• _Your instructions_: Reproduce every one of the following records word for word, leaving out the pictures.

• _Data lines_:
** begin **

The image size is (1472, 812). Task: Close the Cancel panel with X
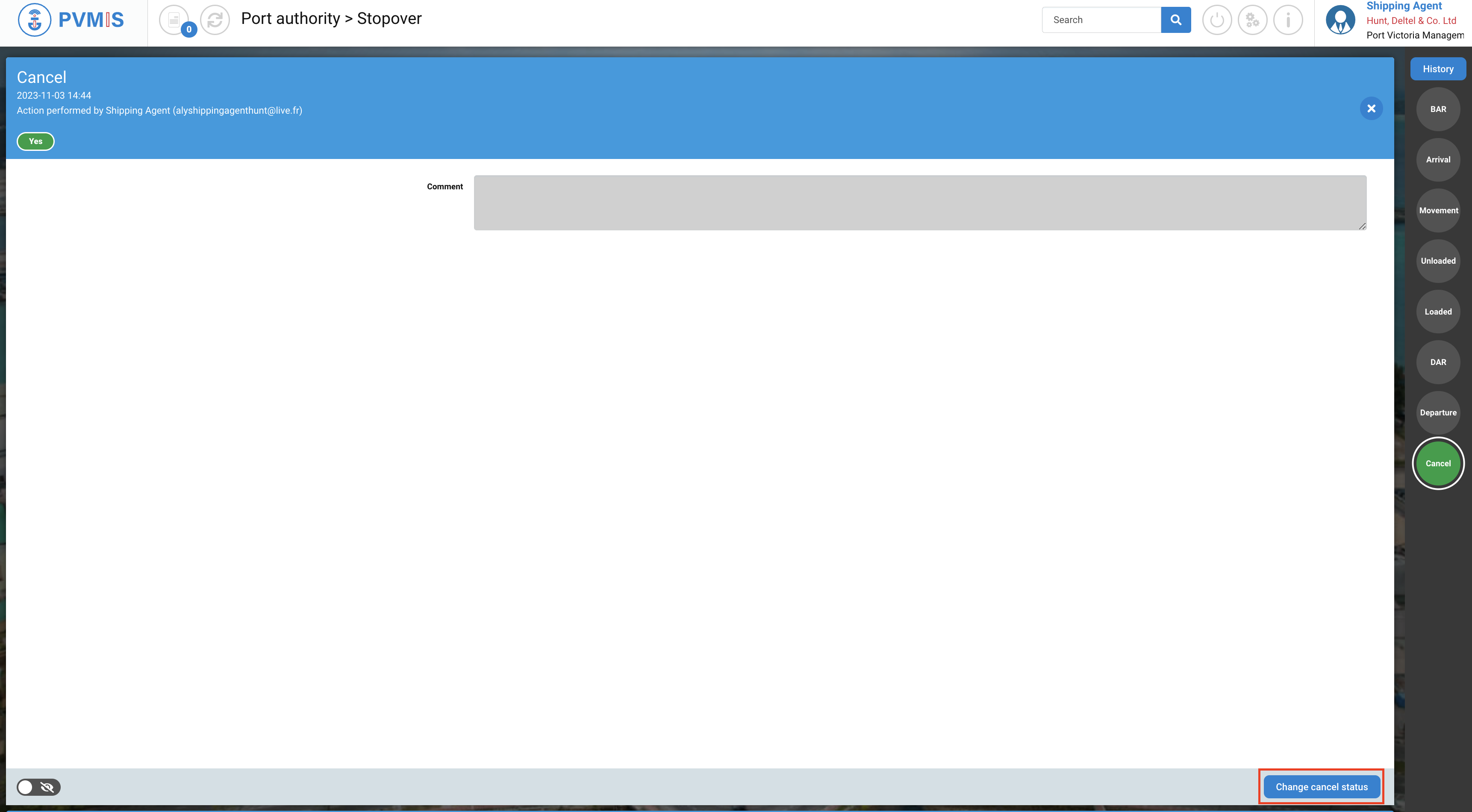click(x=1371, y=109)
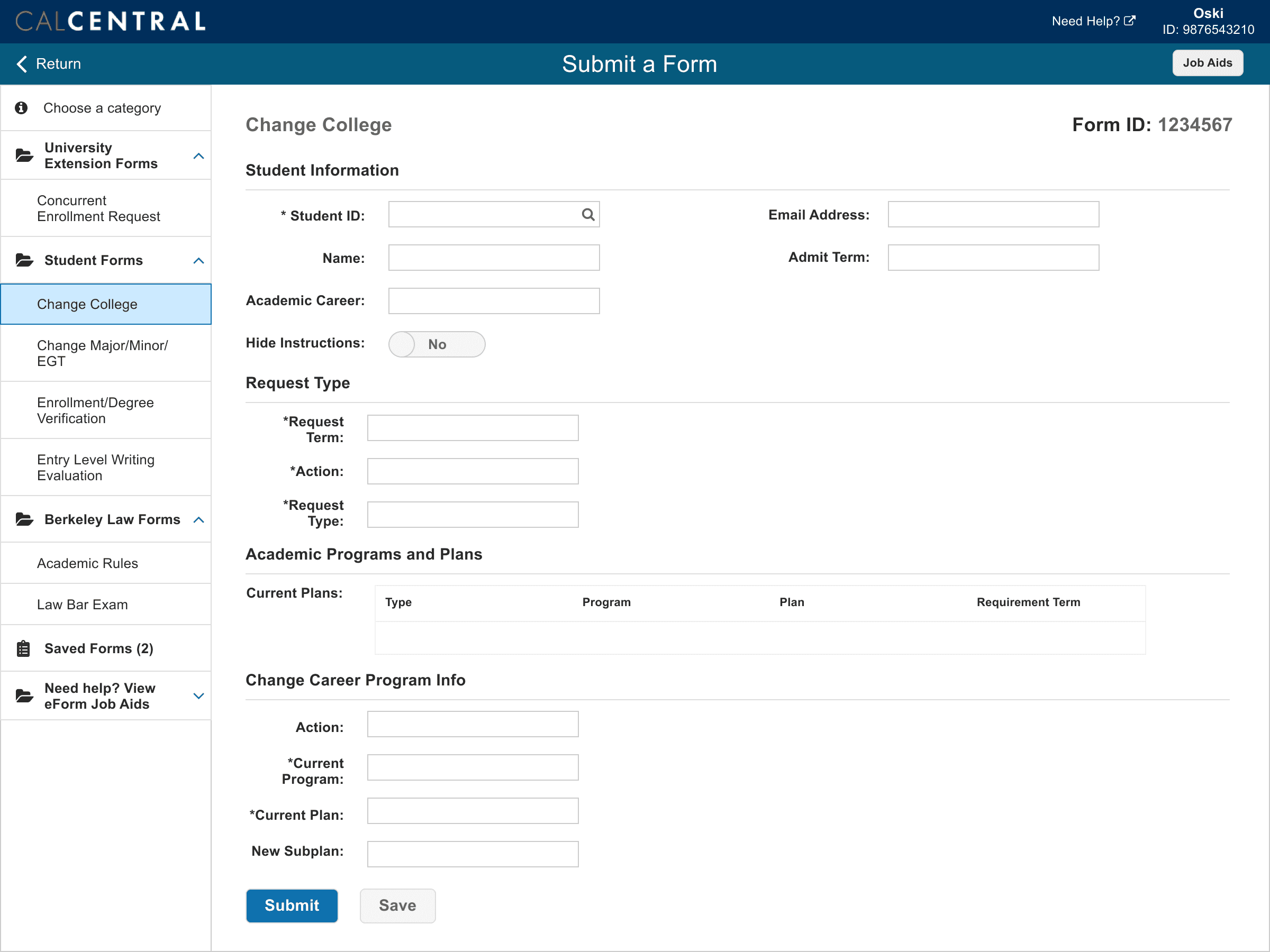The width and height of the screenshot is (1270, 952).
Task: Select Change Major/Minor/EGT form
Action: pos(103,353)
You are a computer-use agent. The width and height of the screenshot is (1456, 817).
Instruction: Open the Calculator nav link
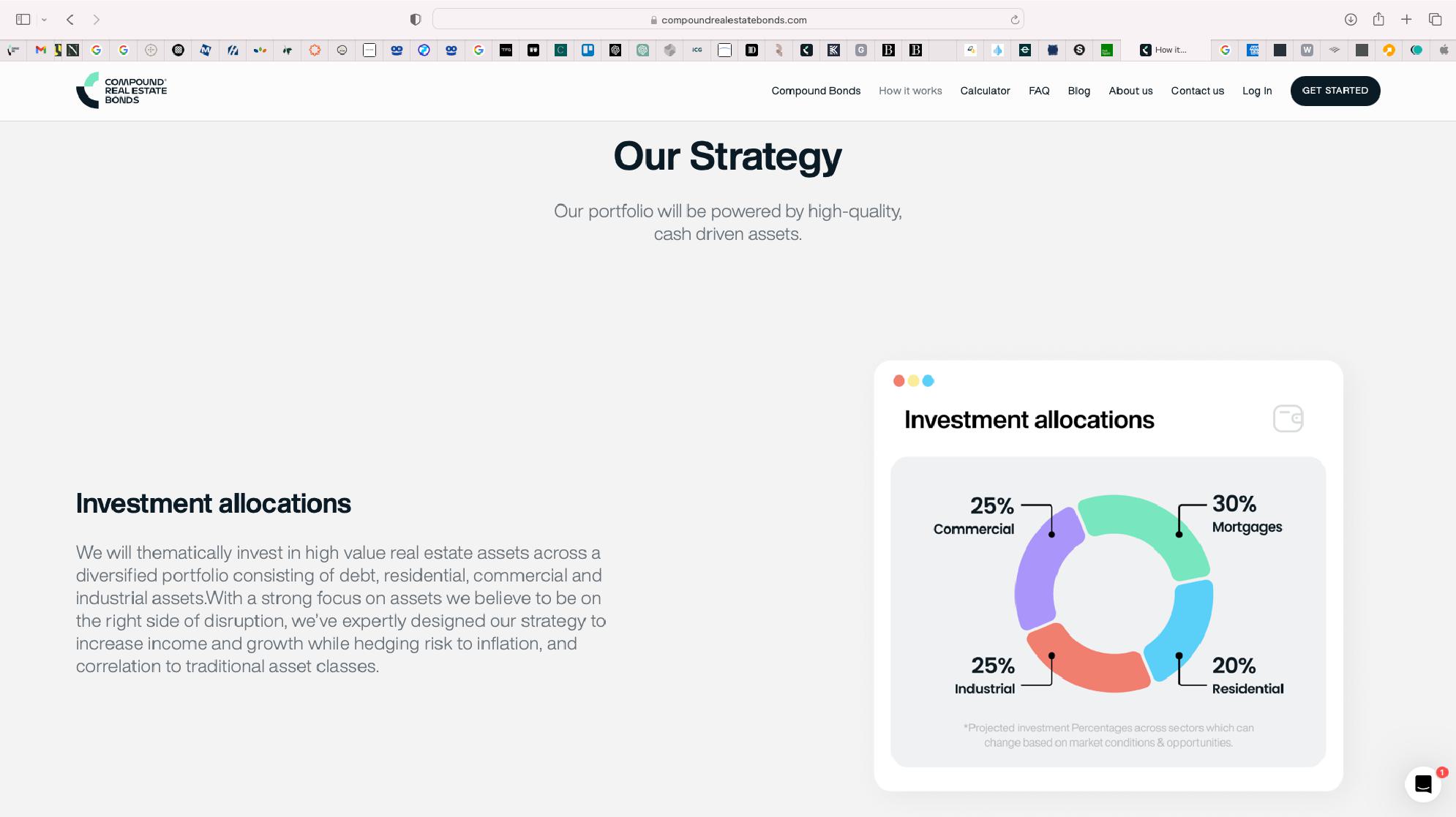[985, 91]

** end **

• _Result of the exercise_:
The image size is (1472, 812). Task: Close the Cancel panel with X
click(x=1371, y=109)
The width and height of the screenshot is (1270, 952).
Task: Select Change Major/Minor/EGT form
Action: pos(103,353)
You are a computer-use agent. The width and height of the screenshot is (1456, 817).
Instruction: Open the Calculator nav link
[985, 91]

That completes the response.